* Pro-Russia rebels call victory in East Ukraine vote
* Top exporter Saudi Arabia would supply more oil if needed
* EU expands sanctions over Ukraine crisis
* Libya's oilfields, pipelines to reopen later Monday evening
(Rewrites throughout, updates prices, adds analyst commentary, changes byline, dateline, previous LONDON)
NEW YORK, May 12 (Reuters) - Crude oil prices rose on Monday as investors braced for a possible escalation in Ukraine's civil conflict and the European Union expanded sanctions to Russian individuals and Crimean companies.
Though it is unlikely the turmoil would lead to a disruption in energy supplies from Russia, top global oil exporter Saudi Arabia volunteered to supply more crude in the event of a shortage.
Pro-Moscow rebels claimed a resounding victory on Sunday in a referendum in eastern Ukraine, with some saying that meant independence and maybe eventual union with Russia as clashes broke out between separatists and troops.
The European Union agreed to impose sanctions on two Crimean companies and 13 more Russians and Ukrainians on Monday, although the measures still fall far short of Washington's sanctions against 17 companies passed in March and April.
"Although there are still no signs that there will be an interruption in oil supply from Russia due to the Ukrainian situation, the market remains concerned each time a new event evolves from the Ukraine," said Dominick Chirichella of Energy Management Institute in New York.
Brent crude was up 61 cents at $108.50 a barrel by 11:16 a.m. EDT (1516 GMT), while U.S. crude gained 83 cents to $100.82 a barrel.
Gains in Brent were capped as Libya announced its western oilfields and pipelines will reopen on Monday evening after protesters ended their blockade of key infrastructure, potentially raising Libyan output by 500,000 barrels per day.
U.S. crude futures remain in a trading range between $98 and $102 per barrel with expectations for a further draw at the Cushing, Oklahoma, delivery point proving supportive for the contract.

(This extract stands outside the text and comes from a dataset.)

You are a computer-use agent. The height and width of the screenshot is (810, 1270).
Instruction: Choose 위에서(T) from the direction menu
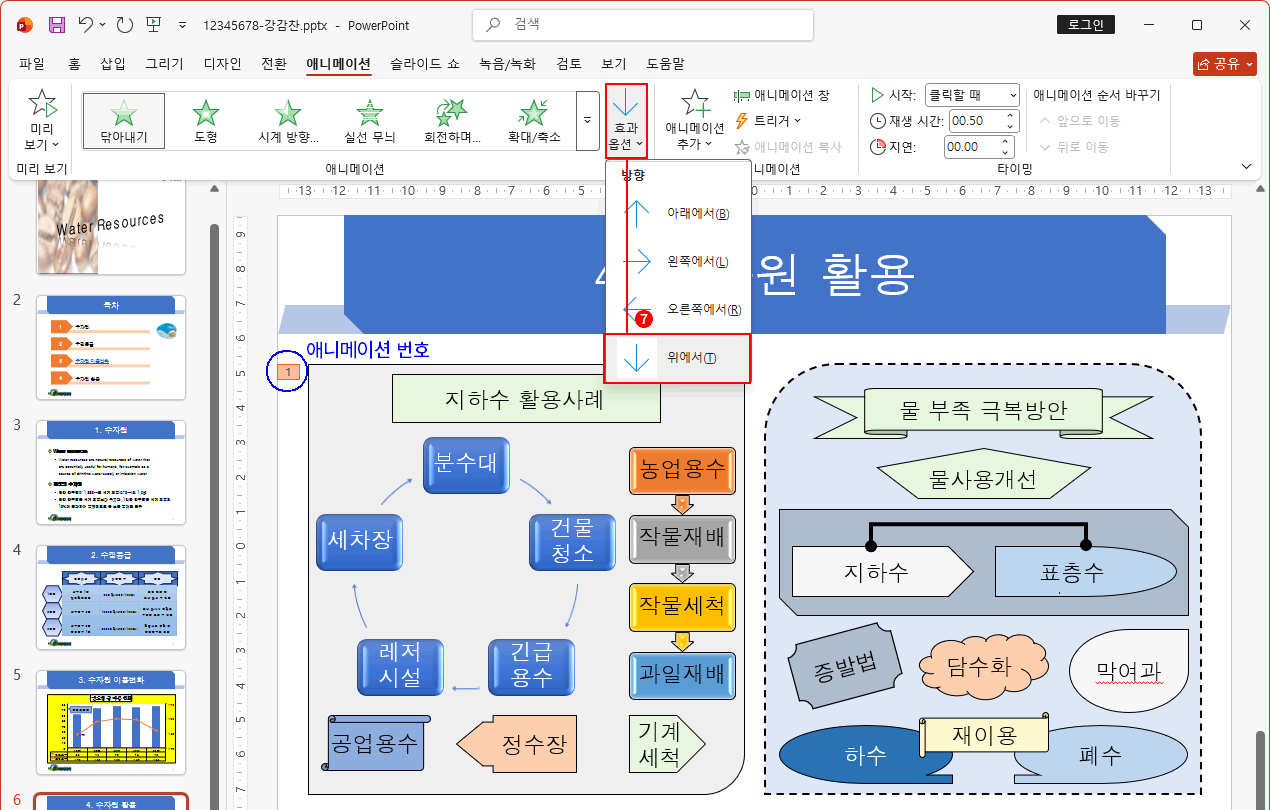680,358
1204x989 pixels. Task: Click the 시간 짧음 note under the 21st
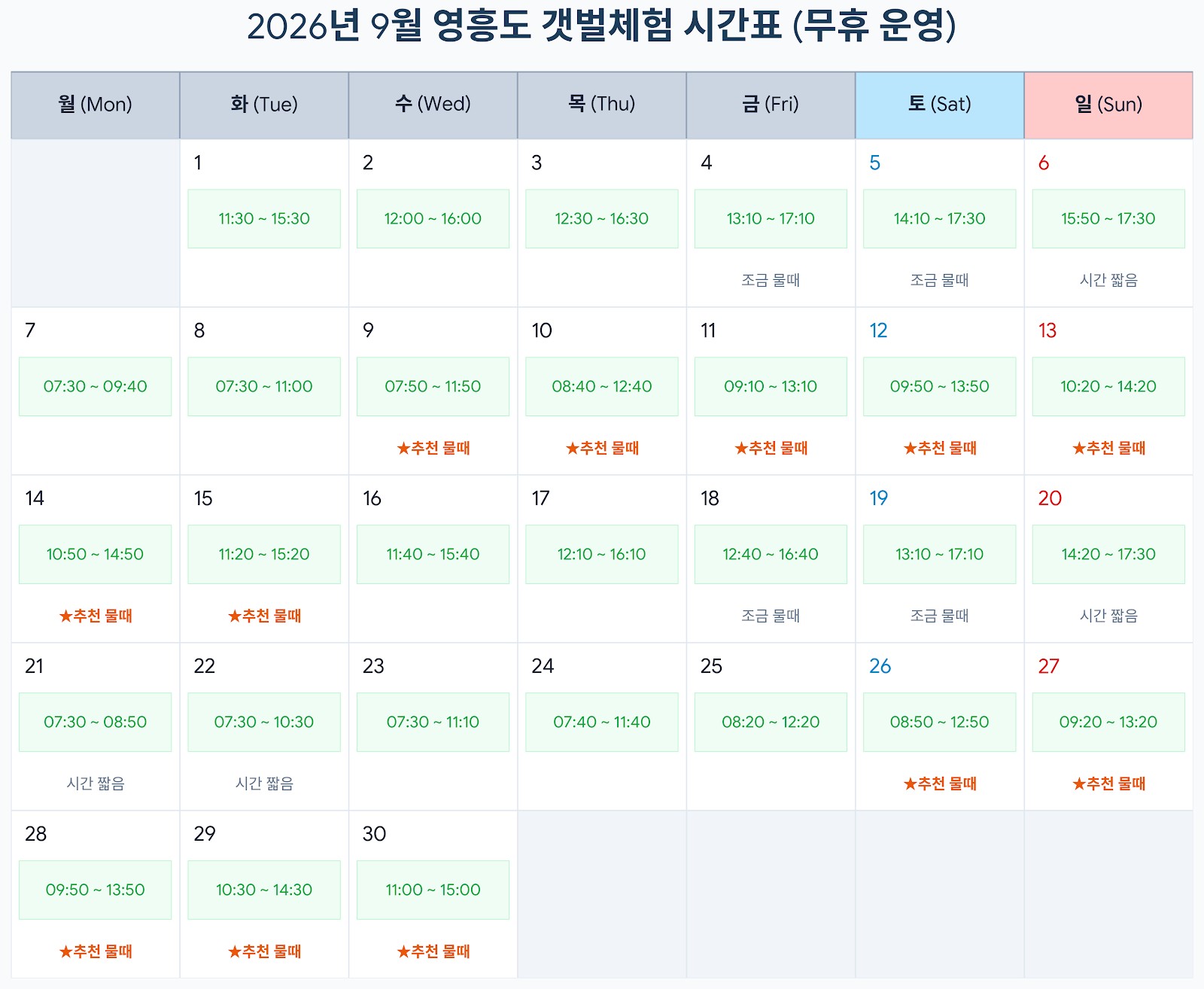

"The increased geopolitical risk has given (U.S. crude) a little support, but really it's around $100 and looking for its next driver," said Gene McGillian, analyst at Tradition Energy in Stamford, Connecticut.
"Officials in Libya are doing their regular song and dance about rebounding supply, but much of the risk of increased supply is already priced into Brent."
Investors kept an eye out for industrial production and retail sales data expected from China on Tuesday.
On Friday, China pledged to move ahead with a broad range of reforms to the country's capital markets in a bid to increase transparency, encourage more efficient capital allocation and increase openness to foreign investment.
Negotiators from Iran and the International Atomic Energy Agency met in Vienna, a day before talks resume between Tehran and six western nations over Iran's nuclear program.
The two sets of talks are separate but closely linked as both focus on fears that Iran may be covertly seeking the capability to develop nuclear weapons.
Any sign of progress towards a final resolution to the West's dispute with Tehran would pressure oil prices in anticipation of a ramp-up in Iranian oil exports.